- [Work order] Extract each line of the data and write it out again exactly.

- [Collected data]
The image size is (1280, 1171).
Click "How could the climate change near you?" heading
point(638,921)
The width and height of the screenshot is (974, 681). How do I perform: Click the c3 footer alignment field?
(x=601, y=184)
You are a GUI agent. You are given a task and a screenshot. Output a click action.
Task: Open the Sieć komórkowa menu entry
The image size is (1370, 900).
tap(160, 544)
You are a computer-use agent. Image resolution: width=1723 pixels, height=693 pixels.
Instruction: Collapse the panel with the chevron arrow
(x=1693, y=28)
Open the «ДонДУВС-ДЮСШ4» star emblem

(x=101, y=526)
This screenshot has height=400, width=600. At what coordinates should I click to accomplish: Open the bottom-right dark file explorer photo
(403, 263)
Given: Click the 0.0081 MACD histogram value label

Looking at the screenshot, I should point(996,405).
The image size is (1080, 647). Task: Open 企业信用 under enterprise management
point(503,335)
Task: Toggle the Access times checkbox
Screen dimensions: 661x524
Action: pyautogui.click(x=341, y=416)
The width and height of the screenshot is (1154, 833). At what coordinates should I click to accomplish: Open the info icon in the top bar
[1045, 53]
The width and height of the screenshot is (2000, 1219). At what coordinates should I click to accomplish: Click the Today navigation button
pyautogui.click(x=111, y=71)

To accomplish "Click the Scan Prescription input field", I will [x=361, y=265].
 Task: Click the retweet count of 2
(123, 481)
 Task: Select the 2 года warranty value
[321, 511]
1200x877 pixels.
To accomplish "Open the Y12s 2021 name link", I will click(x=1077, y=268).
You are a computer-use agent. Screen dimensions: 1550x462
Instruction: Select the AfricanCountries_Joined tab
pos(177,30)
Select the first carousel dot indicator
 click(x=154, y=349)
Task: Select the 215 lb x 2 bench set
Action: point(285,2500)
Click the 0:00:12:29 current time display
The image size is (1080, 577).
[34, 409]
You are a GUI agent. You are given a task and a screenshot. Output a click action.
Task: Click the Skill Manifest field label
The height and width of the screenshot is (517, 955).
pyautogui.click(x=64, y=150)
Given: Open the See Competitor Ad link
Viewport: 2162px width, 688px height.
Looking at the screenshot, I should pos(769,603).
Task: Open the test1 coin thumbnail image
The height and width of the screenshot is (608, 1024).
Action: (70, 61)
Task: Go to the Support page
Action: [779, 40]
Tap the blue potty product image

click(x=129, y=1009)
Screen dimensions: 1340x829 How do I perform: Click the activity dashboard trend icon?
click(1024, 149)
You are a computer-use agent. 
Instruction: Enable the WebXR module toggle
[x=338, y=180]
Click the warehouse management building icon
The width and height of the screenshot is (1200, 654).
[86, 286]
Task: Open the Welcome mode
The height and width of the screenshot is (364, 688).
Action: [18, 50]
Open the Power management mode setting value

- [Output for this exercise]
The image size is (1280, 1171).
Click "How could the climate change near you?" heading
point(638,921)
The width and height of the screenshot is (974, 681). How do I perform: Click the c3 footer alignment field?
(x=601, y=184)
You are a GUI agent. You are given a task and a screenshot. Output a click action.
Task: Open the Sieć komórkowa menu entry
The image size is (1370, 900).
tap(160, 544)
You are a computer-use agent. Image resolution: width=1723 pixels, height=693 pixels.
Instruction: Collapse the panel with the chevron arrow
(x=1693, y=28)
Open the «ДонДУВС-ДЮСШ4» star emblem

(x=101, y=526)
This screenshot has height=400, width=600. At what coordinates should I click to accomplish: Open the bottom-right dark file explorer photo
(403, 263)
Given: Click the 0.0081 MACD histogram value label

Looking at the screenshot, I should point(996,405).
The image size is (1080, 647). Task: Open 企业信用 under enterprise management
point(503,335)
Task: Toggle the Access times checkbox
Screen dimensions: 661x524
Action: pyautogui.click(x=341, y=416)
The width and height of the screenshot is (1154, 833). At what coordinates should I click to accomplish: Open the info icon in the top bar
[1045, 53]
The width and height of the screenshot is (2000, 1219). At what coordinates should I click to accomplish: Click the Today navigation button
pyautogui.click(x=111, y=71)

To accomplish "Click the Scan Prescription input field", I will [x=361, y=265].
 Task: Click the retweet count of 2
(123, 481)
 Task: Select the 2 года warranty value
[321, 511]
1200x877 pixels.
To accomplish "Open the Y12s 2021 name link", I will click(x=1077, y=268).
You are a computer-use agent. Screen dimensions: 1550x462
Instruction: Select the AfricanCountries_Joined tab
pos(177,30)
Select the first carousel dot indicator
 click(x=154, y=349)
Task: Select the 215 lb x 2 bench set
Action: point(285,2500)
Click the 0:00:12:29 current time display
The image size is (1080, 577).
[34, 409]
You are a GUI agent. You are given a task and a screenshot. Output a click action.
Task: Click the Skill Manifest field label
The height and width of the screenshot is (517, 955).
pyautogui.click(x=64, y=150)
Given: Open the See Competitor Ad link
Viewport: 2162px width, 688px height.
Looking at the screenshot, I should pos(769,603).
Task: Open the test1 coin thumbnail image
The height and width of the screenshot is (608, 1024).
Action: (70, 61)
Task: Go to the Support page
Action: [779, 40]
Tap the blue potty product image

click(x=129, y=1009)
Screen dimensions: 1340x829 How do I perform: Click the activity dashboard trend icon?
click(1024, 149)
You are a computer-use agent. 
Instruction: Enable the WebXR module toggle
[x=338, y=180]
Click the warehouse management building icon
The width and height of the screenshot is (1200, 654).
[86, 286]
Task: Open the Welcome mode
The height and width of the screenshot is (364, 688).
Action: [18, 50]
Open the Power management mode setting value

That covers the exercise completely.